Starting at the line that has "News (121, 416)" and stopping after the line that has "公众号文章卡片: 小程序/开发/拓展能力/开放能力/公众号文章卡片 (148, 623)", write out the entries again with their requests kept, and offset every coordinate in the answers by adding 89 to each number. Leave the pictures out.

[Start RECORDED DATA]

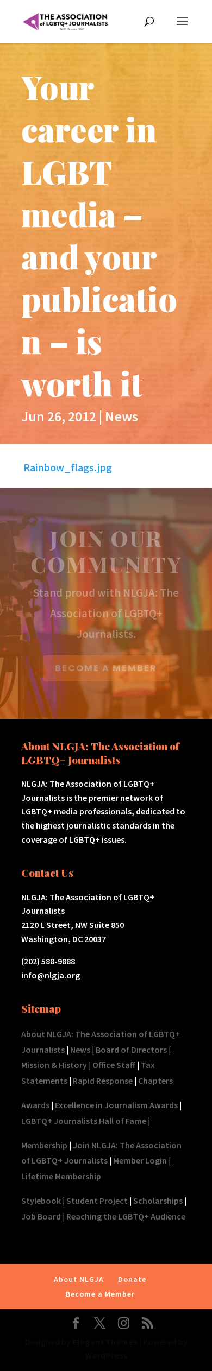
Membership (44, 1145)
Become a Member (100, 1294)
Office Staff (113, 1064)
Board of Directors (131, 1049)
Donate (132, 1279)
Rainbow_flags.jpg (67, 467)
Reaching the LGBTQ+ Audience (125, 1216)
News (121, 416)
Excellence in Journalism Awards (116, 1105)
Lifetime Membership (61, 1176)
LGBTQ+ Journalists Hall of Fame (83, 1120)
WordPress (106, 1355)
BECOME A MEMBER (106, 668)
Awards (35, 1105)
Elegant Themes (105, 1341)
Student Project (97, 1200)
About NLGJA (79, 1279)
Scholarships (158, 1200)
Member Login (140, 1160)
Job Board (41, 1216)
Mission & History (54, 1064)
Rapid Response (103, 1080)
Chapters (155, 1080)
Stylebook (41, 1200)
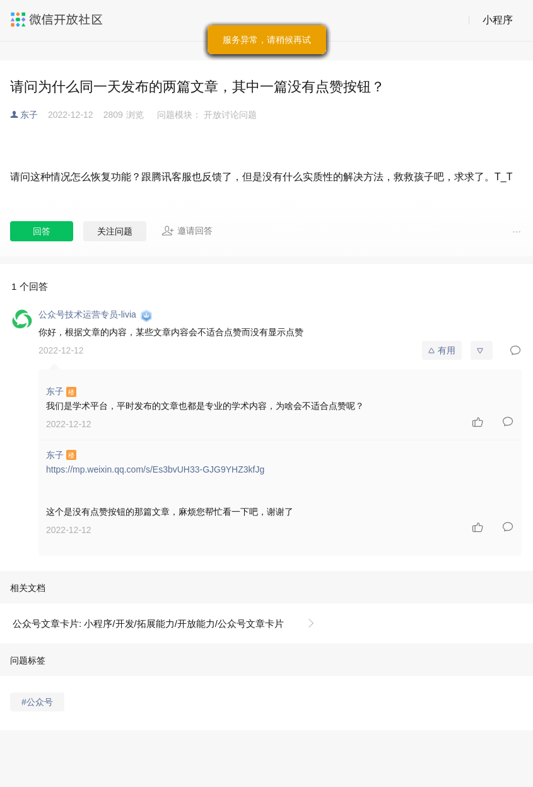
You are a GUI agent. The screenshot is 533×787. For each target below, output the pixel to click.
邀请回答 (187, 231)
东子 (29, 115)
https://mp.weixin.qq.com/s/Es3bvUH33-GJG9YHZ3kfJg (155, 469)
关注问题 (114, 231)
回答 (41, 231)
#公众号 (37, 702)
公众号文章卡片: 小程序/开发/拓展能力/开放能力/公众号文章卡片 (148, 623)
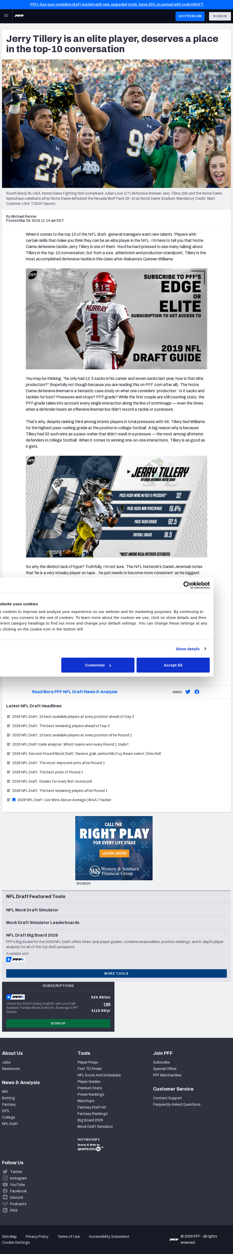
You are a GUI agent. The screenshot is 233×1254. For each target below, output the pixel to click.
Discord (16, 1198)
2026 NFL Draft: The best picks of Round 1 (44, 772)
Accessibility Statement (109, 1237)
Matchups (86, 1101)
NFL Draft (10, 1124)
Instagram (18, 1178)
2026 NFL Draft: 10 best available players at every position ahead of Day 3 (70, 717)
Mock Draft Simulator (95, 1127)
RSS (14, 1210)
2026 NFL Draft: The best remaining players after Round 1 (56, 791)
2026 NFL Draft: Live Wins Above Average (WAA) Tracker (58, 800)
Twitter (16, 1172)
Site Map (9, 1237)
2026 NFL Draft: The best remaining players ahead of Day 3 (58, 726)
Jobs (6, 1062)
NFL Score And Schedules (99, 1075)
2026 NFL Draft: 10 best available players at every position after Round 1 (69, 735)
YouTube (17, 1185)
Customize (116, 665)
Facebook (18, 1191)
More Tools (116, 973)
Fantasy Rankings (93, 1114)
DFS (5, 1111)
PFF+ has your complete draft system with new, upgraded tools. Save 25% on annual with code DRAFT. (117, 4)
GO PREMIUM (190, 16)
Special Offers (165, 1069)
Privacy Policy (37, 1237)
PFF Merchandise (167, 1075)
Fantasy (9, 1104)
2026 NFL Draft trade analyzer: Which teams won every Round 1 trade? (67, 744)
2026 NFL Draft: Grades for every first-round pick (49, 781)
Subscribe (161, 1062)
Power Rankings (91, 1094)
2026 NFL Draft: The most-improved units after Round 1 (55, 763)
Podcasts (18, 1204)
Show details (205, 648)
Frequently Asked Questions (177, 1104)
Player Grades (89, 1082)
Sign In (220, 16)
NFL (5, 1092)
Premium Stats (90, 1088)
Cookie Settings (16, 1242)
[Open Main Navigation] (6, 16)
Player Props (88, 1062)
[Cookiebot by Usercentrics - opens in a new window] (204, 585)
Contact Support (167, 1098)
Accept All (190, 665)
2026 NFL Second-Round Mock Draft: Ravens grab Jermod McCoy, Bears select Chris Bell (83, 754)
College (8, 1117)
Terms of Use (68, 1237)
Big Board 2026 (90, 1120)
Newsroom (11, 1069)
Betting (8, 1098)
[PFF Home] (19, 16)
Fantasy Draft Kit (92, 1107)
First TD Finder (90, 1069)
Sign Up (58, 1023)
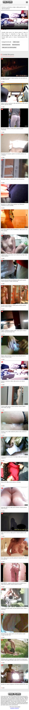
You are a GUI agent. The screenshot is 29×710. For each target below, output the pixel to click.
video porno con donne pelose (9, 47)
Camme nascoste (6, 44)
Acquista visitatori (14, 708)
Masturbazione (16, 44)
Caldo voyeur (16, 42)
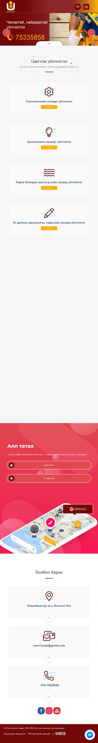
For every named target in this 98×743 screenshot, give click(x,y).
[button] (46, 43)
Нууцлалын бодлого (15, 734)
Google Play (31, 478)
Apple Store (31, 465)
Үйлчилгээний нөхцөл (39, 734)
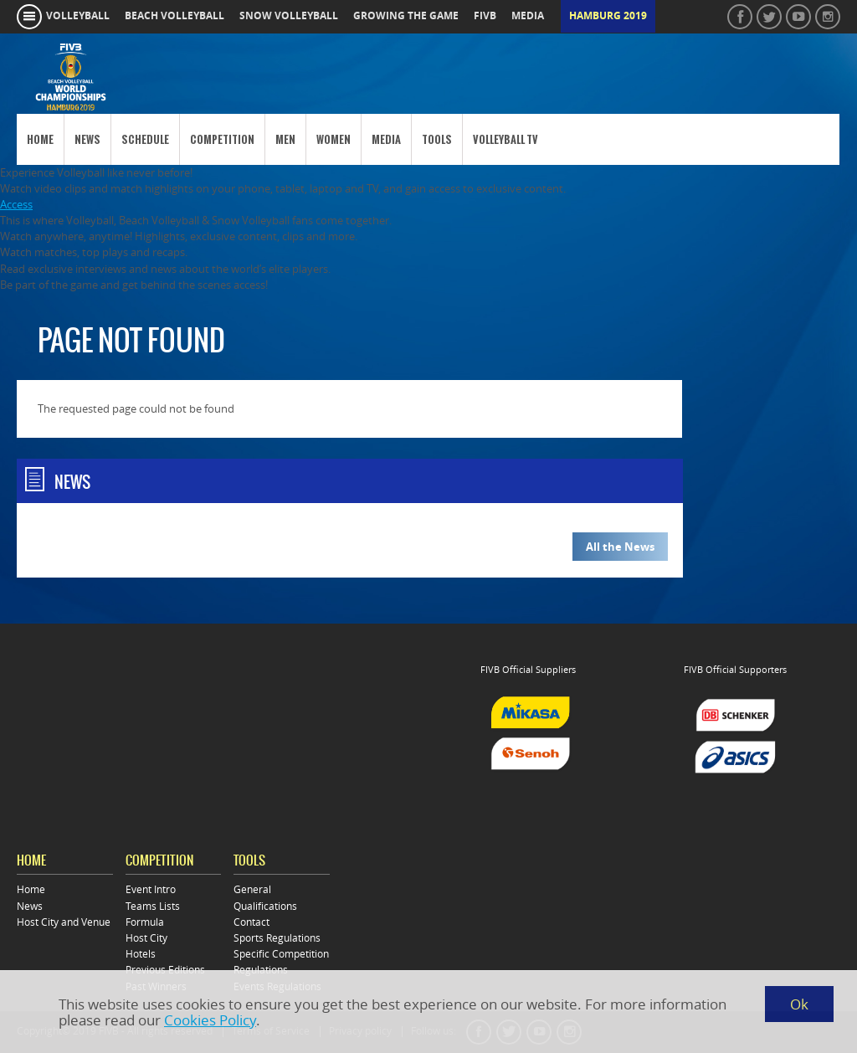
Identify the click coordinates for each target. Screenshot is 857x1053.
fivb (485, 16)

[End RECORDED DATA]

## WRITTEN SOLUTION
News (210, 505)
Excellence in Journalism Awards (205, 1194)
Lifetime Membership (150, 1265)
LGBTQ+ Journalists Hall of Fame (172, 1209)
WordPress (195, 1444)
BECOME A MEMBER (195, 757)
Awards (124, 1194)
Elegant Themes (194, 1430)
Student Project (186, 1289)
About NLGJA (168, 1368)
Scholarships (247, 1289)
Member Login (229, 1249)
Job Board (130, 1305)
Mission & History (143, 1153)
Rapid Response (192, 1169)
Chapters (244, 1169)
Stylebook (130, 1289)
You are a GUI agent. The screenshot is 533×787. For each target below, output the pixel to click.
邀请回答 (276, 320)
东子 (118, 204)
https://mp.weixin.qq.com/s/Es3bvUH33-GJG9YHZ3kfJg (244, 558)
关注问题 (203, 320)
回答 (130, 320)
#公众号 (126, 791)
公众号文章卡片: 小程序/开发/拓展能力/开放能力/公众号文章卡片 (237, 712)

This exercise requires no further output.